[Written request] Print the following lines verbatim, with no changes.

* * *

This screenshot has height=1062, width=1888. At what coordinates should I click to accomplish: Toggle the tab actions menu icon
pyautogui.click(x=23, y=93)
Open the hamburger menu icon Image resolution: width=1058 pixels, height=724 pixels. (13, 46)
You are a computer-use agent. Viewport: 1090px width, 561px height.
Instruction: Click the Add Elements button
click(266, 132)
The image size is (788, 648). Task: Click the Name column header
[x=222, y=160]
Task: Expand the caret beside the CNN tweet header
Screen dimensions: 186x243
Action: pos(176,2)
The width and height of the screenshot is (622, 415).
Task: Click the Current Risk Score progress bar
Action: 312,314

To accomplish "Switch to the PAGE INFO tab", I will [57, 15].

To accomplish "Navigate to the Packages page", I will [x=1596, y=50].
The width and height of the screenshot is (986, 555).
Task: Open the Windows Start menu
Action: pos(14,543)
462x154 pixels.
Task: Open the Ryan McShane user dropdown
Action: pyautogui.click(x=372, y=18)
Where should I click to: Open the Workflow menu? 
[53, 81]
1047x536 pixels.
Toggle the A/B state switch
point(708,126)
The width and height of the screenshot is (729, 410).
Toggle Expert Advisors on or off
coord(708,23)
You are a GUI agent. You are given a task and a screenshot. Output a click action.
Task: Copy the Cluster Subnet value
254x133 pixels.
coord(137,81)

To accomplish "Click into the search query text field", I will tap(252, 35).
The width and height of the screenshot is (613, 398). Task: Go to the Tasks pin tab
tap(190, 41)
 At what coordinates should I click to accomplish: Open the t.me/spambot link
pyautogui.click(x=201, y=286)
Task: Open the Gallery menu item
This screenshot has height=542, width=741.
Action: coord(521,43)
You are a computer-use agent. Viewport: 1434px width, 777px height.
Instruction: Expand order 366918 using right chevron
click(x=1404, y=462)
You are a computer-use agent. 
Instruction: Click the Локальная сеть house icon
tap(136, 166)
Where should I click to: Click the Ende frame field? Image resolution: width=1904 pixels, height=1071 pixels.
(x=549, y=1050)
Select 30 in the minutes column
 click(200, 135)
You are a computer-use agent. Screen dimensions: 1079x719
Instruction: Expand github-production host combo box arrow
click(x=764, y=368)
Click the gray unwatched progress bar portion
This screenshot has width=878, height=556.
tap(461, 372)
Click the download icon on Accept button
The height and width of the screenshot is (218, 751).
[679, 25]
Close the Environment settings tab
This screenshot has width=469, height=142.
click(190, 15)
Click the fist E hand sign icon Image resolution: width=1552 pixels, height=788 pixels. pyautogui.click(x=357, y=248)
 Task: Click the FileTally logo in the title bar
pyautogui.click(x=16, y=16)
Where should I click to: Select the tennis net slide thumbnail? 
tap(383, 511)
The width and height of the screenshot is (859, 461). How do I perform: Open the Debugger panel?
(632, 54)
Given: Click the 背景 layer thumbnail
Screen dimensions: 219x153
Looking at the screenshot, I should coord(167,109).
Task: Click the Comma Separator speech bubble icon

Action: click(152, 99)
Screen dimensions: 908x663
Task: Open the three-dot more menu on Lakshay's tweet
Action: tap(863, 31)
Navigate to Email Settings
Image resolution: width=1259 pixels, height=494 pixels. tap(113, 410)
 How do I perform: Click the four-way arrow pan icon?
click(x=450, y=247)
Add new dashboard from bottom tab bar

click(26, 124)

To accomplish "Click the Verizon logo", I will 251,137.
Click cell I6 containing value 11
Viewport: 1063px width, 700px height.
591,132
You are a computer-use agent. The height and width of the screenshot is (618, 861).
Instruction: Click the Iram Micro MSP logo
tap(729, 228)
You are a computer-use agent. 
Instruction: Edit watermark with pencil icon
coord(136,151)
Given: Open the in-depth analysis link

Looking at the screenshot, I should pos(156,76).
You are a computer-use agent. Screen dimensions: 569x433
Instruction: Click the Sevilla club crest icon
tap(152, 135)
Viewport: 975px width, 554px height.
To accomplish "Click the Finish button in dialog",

* * *

[Completed exercise]
This screenshot has height=1062, width=1888. At what coordinates should I click to accomplish: Toggle the tab actions menu icon
pyautogui.click(x=23, y=93)
Open the hamburger menu icon Image resolution: width=1058 pixels, height=724 pixels. (13, 46)
You are a computer-use agent. Viewport: 1090px width, 561px height.
Instruction: Click the Add Elements button
click(266, 132)
The image size is (788, 648). Task: Click the Name column header
[x=222, y=160]
Task: Expand the caret beside the CNN tweet header
Screen dimensions: 186x243
Action: pos(176,2)
The width and height of the screenshot is (622, 415).
Task: Click the Current Risk Score progress bar
Action: 312,314

To accomplish "Switch to the PAGE INFO tab", I will [57, 15].

To accomplish "Navigate to the Packages page", I will [x=1596, y=50].
The width and height of the screenshot is (986, 555).
Task: Open the Windows Start menu
Action: pos(14,543)
462x154 pixels.
Task: Open the Ryan McShane user dropdown
Action: pyautogui.click(x=372, y=18)
Where should I click to: Open the Workflow menu? 
[53, 81]
1047x536 pixels.
Toggle the A/B state switch
point(708,126)
The width and height of the screenshot is (729, 410).
Toggle Expert Advisors on or off
coord(708,23)
You are a GUI agent. You are given a task and a screenshot. Output a click action.
Task: Copy the Cluster Subnet value
254x133 pixels.
coord(137,81)

To accomplish "Click into the search query text field", I will tap(252, 35).
The width and height of the screenshot is (613, 398). Task: Go to the Tasks pin tab
tap(190, 41)
 At what coordinates should I click to accomplish: Open the t.me/spambot link
pyautogui.click(x=201, y=286)
Task: Open the Gallery menu item
This screenshot has height=542, width=741.
Action: coord(521,43)
You are a computer-use agent. Viewport: 1434px width, 777px height.
Instruction: Expand order 366918 using right chevron
click(x=1404, y=462)
You are a computer-use agent. 
Instruction: Click the Локальная сеть house icon
tap(136, 166)
Where should I click to: Click the Ende frame field? Image resolution: width=1904 pixels, height=1071 pixels.
(x=549, y=1050)
Select 30 in the minutes column
 click(200, 135)
You are a computer-use agent. Screen dimensions: 1079x719
Instruction: Expand github-production host combo box arrow
click(x=764, y=368)
Click the gray unwatched progress bar portion
This screenshot has width=878, height=556.
tap(461, 372)
Click the download icon on Accept button
The height and width of the screenshot is (218, 751).
[679, 25]
Close the Environment settings tab
This screenshot has width=469, height=142.
click(190, 15)
Click the fist E hand sign icon Image resolution: width=1552 pixels, height=788 pixels. pyautogui.click(x=357, y=248)
 Task: Click the FileTally logo in the title bar
pyautogui.click(x=16, y=16)
Where should I click to: Select the tennis net slide thumbnail? 
tap(383, 511)
The width and height of the screenshot is (859, 461). How do I perform: Open the Debugger panel?
(632, 54)
Given: Click the 背景 layer thumbnail
Screen dimensions: 219x153
Looking at the screenshot, I should coord(167,109).
Task: Click the Comma Separator speech bubble icon

Action: click(152, 99)
Screen dimensions: 908x663
Task: Open the three-dot more menu on Lakshay's tweet
Action: tap(863, 31)
Navigate to Email Settings
Image resolution: width=1259 pixels, height=494 pixels. tap(113, 410)
 How do I perform: Click the four-way arrow pan icon?
click(x=450, y=247)
Add new dashboard from bottom tab bar

click(26, 124)

To accomplish "Click the Verizon logo", I will 251,137.
Click cell I6 containing value 11
Viewport: 1063px width, 700px height.
591,132
You are a computer-use agent. The height and width of the screenshot is (618, 861).
Instruction: Click the Iram Micro MSP logo
tap(729, 228)
You are a computer-use agent. 
Instruction: Edit watermark with pencil icon
coord(136,151)
Given: Open the in-depth analysis link

Looking at the screenshot, I should pos(156,76).
You are a computer-use agent. Screen dimensions: 569x433
Instruction: Click the Sevilla club crest icon
tap(152, 135)
Viewport: 975px width, 554px height.
To accomplish "Click the Finish button in dialog",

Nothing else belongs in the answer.